==== Extracted text ====

The angel came to Roy Den Hollander on a warm evening in Moscow in July 1999.
He was in a bar, according to his autobiography, and slightly drunk when she appeared like a vision: “There she stood — blond, a few inches taller than me, blue-gray eyes — stunningly beautiful and with an innocent, fresh smile beaming from her face that told me I was the only one.”
Angelina told him she was a model, a beauty queen from southern Russia and a former national high-jump champion. She was 23.
Den Hollander was 51, an American lawyer working for an intelligence company. Their rushed courtship led to marriage within months, followed almost as quickly by a rancorous divorce in New York City.
While Den Hollander may have harbored misogyny his entire life, this was a crucible that launched him as a torchbearer for men’s rights and, in July, a killer.
“Through my misery and grief,” he would write years later, “rage finally smashed through my feelings of self-pity.”
A trail of death
On July 11, authorities say, the 72-year-old Den Hollander arrived in California on a train from New York, dressed as a FedEx worker, and drove with a gun to the home of Marc Angelucci, another men’s-rights attorney, in a mountain town outside Los Angeles.
Eight days after Angelucci was killed, investigators say Den Hollander showed up at the New Jersey home of U.S. District Judge Esther Salas, who had presided over one of his many lawsuits fighting what he perceived as feminist oppression.
Again dressed as a deliveryman, Den Hollander allegedly killed Salas’ 20-year-old son, Daniel Anderl, and wounded her husband, attorney Mark Anderl.

==== Data provided ====

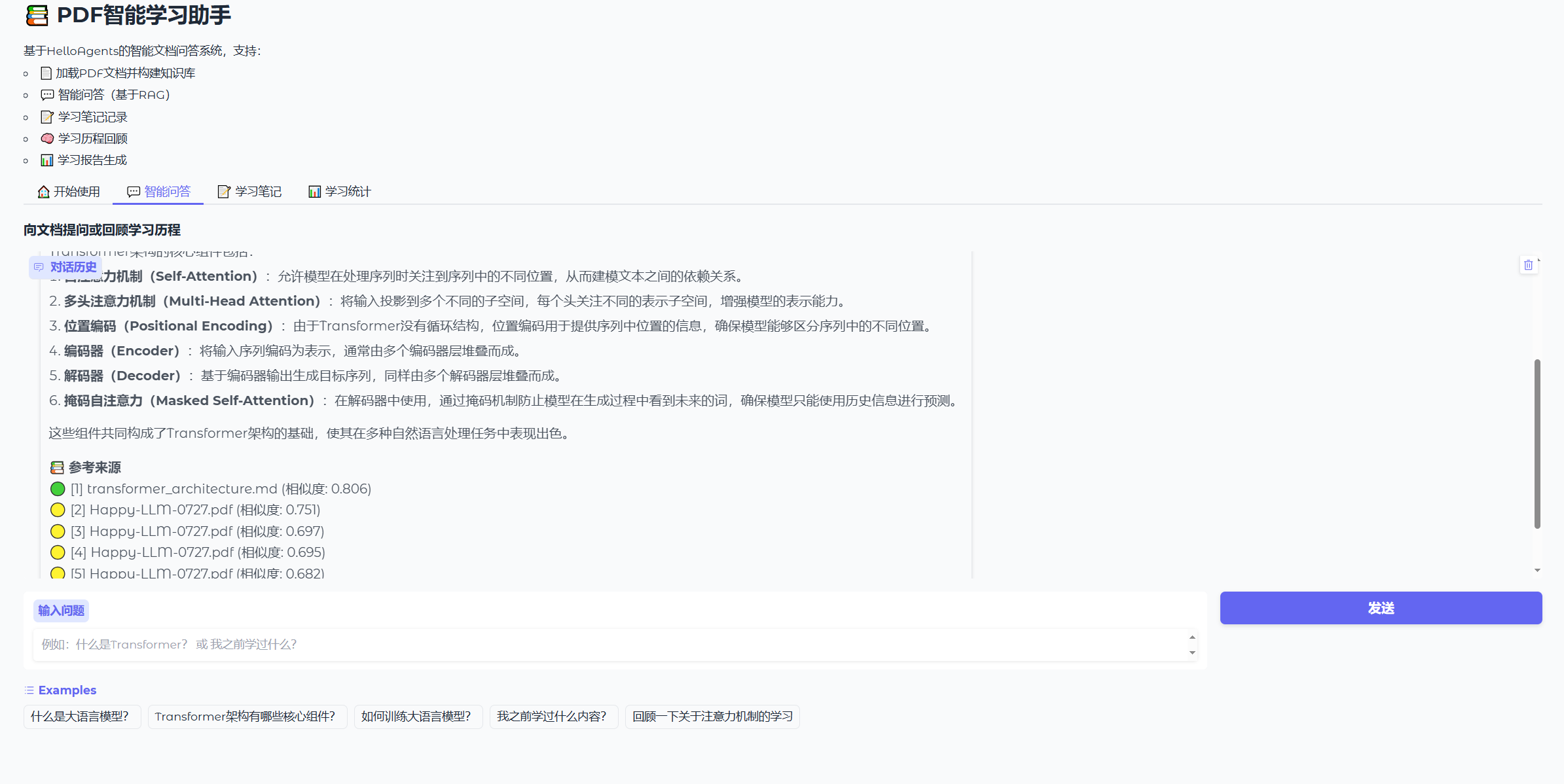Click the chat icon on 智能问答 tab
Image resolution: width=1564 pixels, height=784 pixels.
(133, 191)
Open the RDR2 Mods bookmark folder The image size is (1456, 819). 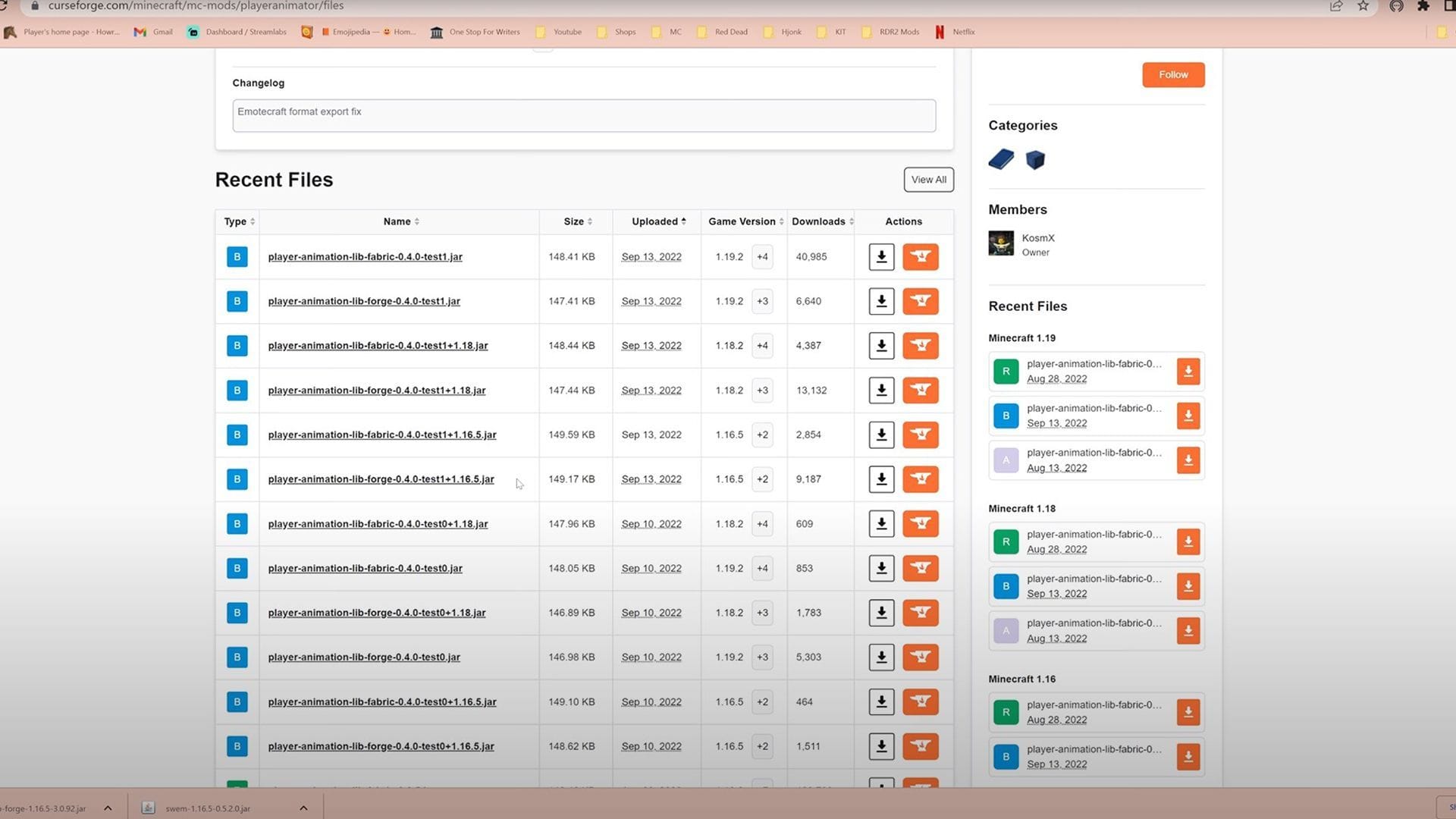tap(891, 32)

====

## Problems to solve
A: From the article about Roy Den Hollander, copy the stretch from "Angelina told him" through "July, a killer.".
B: In the article about Roy Den Hollander, what was he dressed as when he arrived in California on July 11?
C: Continue the article about Roy Den Hollander from where it stops.

## Responses to the tasks
A:
Angelina told him she was a model, a beauty queen from southern Russia and a former national high-jump champion. She was 23.
Den Hollander was 51, an American lawyer working for an intelligence company. Their rushed courtship led to marriage within months, followed almost as quickly by a rancorous divorce in New York City.
While Den Hollander may have harbored misogyny his entire life, this was a crucible that launched him as a torchbearer for men’s rights and, in July, a killer.

B: A FedEx worker.

C:
The following day, near the village of Rockland in upstate New York, a road worker found Den Hollander beside a rental car, dead from a self-inflicted gunshot to the head.
A pistol lay on the ground. Inside the 2020 Toyota was an empty FedEx package addressed to Salas and a list of more than a dozen names, including several judges, whom law enforcement believes were other targets.
Magnetized by women, but he despised them
It is not difficult to discover Den Hollander’s mindset; it’s splattered over thousands of Internet pages.
The top of his website contains the label, “Anti-Feminist Lawyer.” From there, the narrative spirals downward through fringes of sanity into darkness and does not bottom out with understanding.
In Den Hollander’s reality, contradictions abounded to the end.
He was magnetized by women, yet despised them. In the denouement, he killed only men.
He entered adulthood as a drug-using liberal who decried capitalist exploitation. By old age, he had morphed into a conservative business lawyer who campaigned for Donald Trump.
Although his autobiography and legal briefs are filled with cogent, sequential arguments, they also contain twisted, nonsensical passages.
Despite a lifelong distrust of women, he believed a lithe Russian model was drawn to a middle-aged American lawyer by love rather than by greenbacks or a green card.
It may never be clear what caused Den Hollander’s devolution, or when it began.
No friends or defenders could be located for this story. His ex-wife has declined interviews. Family members said they had been estranged for years and requested privacy. Leaders in the men’s advocacy movement distanced themselves from Den Hollander long ago and disavowed him after the slayings.
What remains are court records, news stories and a massive self-portrait he posted online. His two autobiographies comprise more than 1,700 pages of plot as convoluted as a Russian novel, as self-indulgent as a Mickey Spillane detective saga.
As with any personal narrative, veracity is suspect. Though Den Hollander criticized himself often, he blamed most of his shortcomings on others — especially feminists who, he contended, control modern civilization.
But his writings are clear and partially supported by hundreds of exhibits: legal documents, photographs, his wife’s diary, emails and news articles. Those records form the factual structure, Den Hollander’s perceptions the mottled windows.
From beginning to end, he portrayed himself as a macho renaissance man. And always a victim.
Court records make clear that, in addition to those who were shot, Den Hollander left behind countless others whom he harassed, sued, threatened and abused.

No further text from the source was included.